A Bitcoin Improvement Proposal, or BIP, is a technical document that proposes changes, ideas, or improvements to the Bitcoin protocol.
In a distributed system like Bitcoin, who decides whether to make a change to the protocol?
Actually, everyone is free to decide independently what they consider most appropriate for themselves: since the Bitcoin code is public, each individual can choose which version to use and whether to configure it to accept or reject any updates.
Since 2011, every proposal for protocol improvement is made through the submission of a BIP (Bitcoin Improvement Proposal), which is a standardized technical document that follows guidelines to propose a specific improvement to the Bitcoin protocol or to describe a new feature to be introduced.
All completed and proposed BIPs up to now are public and available on GitHub.
The first BIP was created on August 19, 2011, by the British-Iranian programmer Amir Taaki. The BIP outlined the standard format of the document, drawing inspiration from the Python Enhancement Proposal (PEP) system that Python developers follow to improve the programming language.
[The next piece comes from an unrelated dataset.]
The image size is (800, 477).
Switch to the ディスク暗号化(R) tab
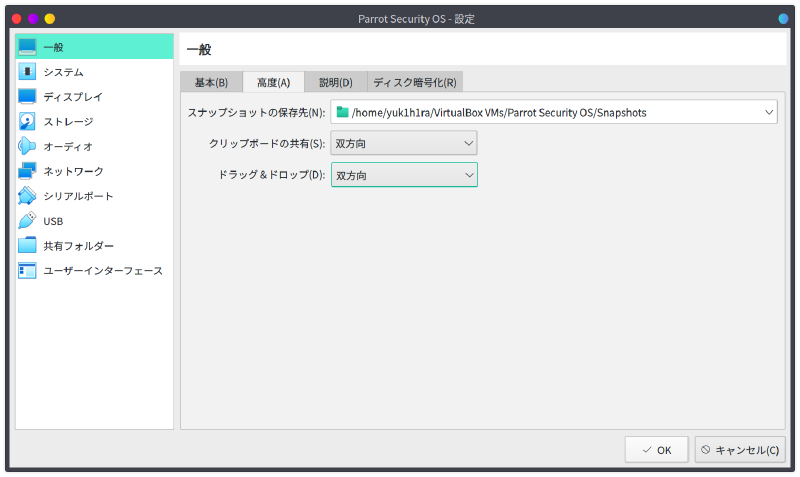[414, 82]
The most important BIPs in Bitcoin’s history are:
- BIP-32: Hierarchical Deterministic Wallets;
- BIP-39: Mnemonic code for generating deterministic keys;
- BIP-141: Segregated Witness;
- BIP-341: Taproot.
Types of BIPs
- BIP Standards Track: describes any type of change as an alteration to the network protocol, a modification to the validity rules of blocks or transactions, or any change that affects the interoperability of applications using Bitcoin;
- Informational BIP: serves to inform community members or provide general guidelines or information to the Bitcoin community but does not propose a new feature;
- Procedural BIP: proposes changes to processes outside the Bitcoin protocol.
Being open-source, anyone with the desire or capability can submit a BIP to enhance the Bitcoin protocol.
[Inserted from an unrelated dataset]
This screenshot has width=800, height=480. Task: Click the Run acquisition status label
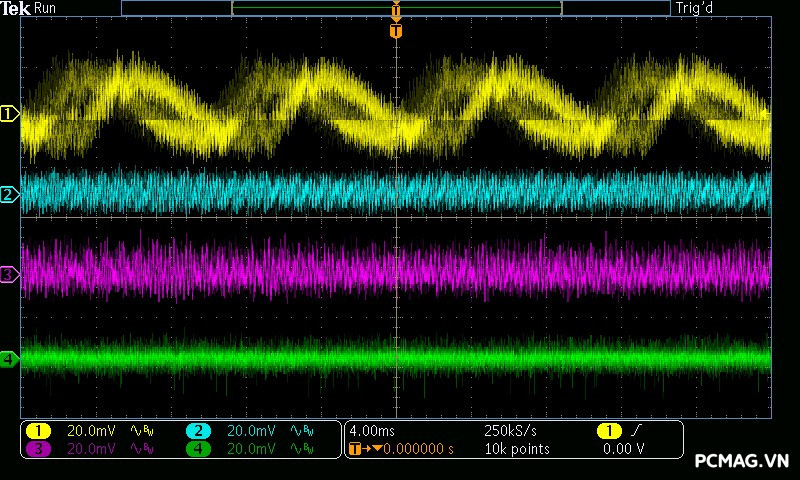(46, 8)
When any of the aforementioned BIPs is submitted, it goes through various states such as – drafted, verified, accepted, rejected, or replaced.
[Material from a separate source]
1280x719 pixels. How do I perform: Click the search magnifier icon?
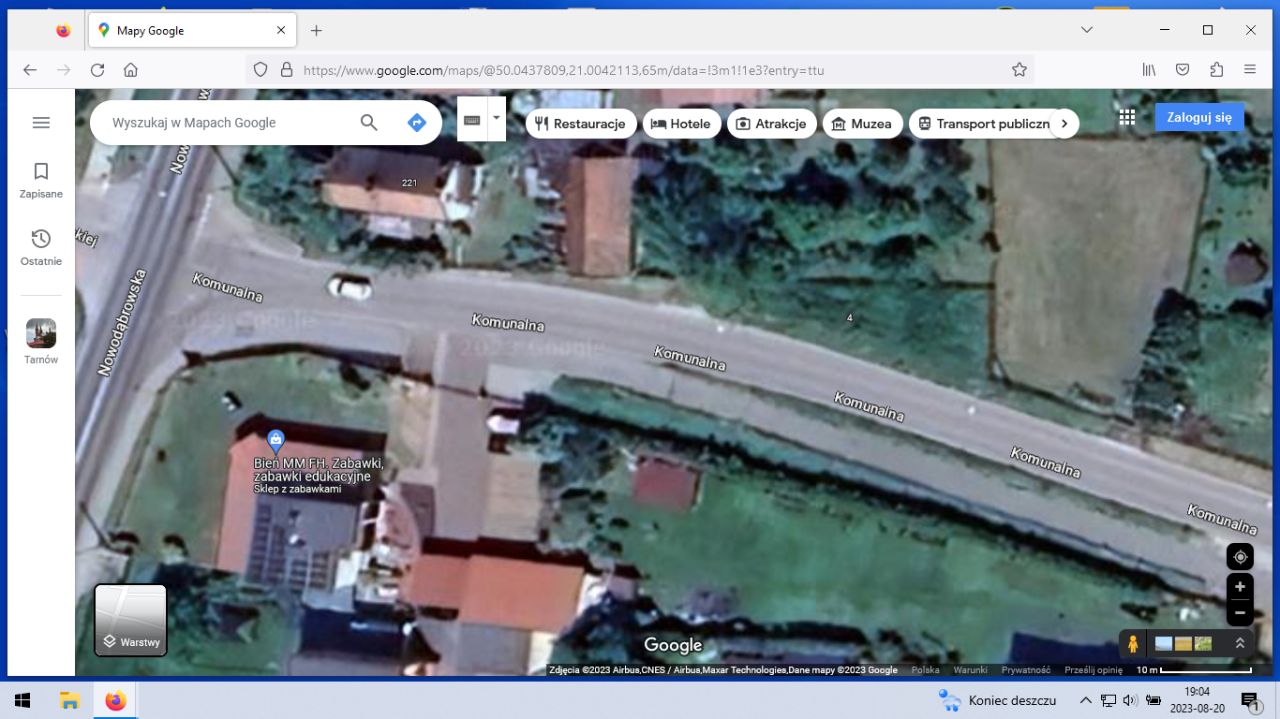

How does an update happen?
The path to a Bitcoin update is lengthy and complex precisely because, lacking a central authority, everyone (or nearly everyone) must converge toward the optimal solution. Every aspect must be secure, undergo numerous tests, and gain approval.
The entire process is summarized below:
- When a credible proposal emerges, the discussion generally begins on IRC forums where developers converse.
- The idea generated from the forums is sent to the Bitcoin mailing list and elaborated upon.
- The next step involves the formal drafting of the proposal through the standardized BIP (Bitcoin Improvement Proposal) process.
- At this point on GitHub, where the source code of Bitcoin Core is also published, developers work on a pull request and write the code to concretely develop the idea.
- The code is applied to the Bitcoin Testnet, a testing network where new features are tested. It serves as a realistic simulation showing how the new technology would behave on the main network.
- Once approved, ready, and tested, the code is implemented in Bitcoin Core, and an update is released.
- Subsequently, miners signal approval of the change, and when a certain threshold is reached, the update is confirmed.
As stated at the beginning, every user on the network can decide whether to accept the new update or continue using Bitcoin as before.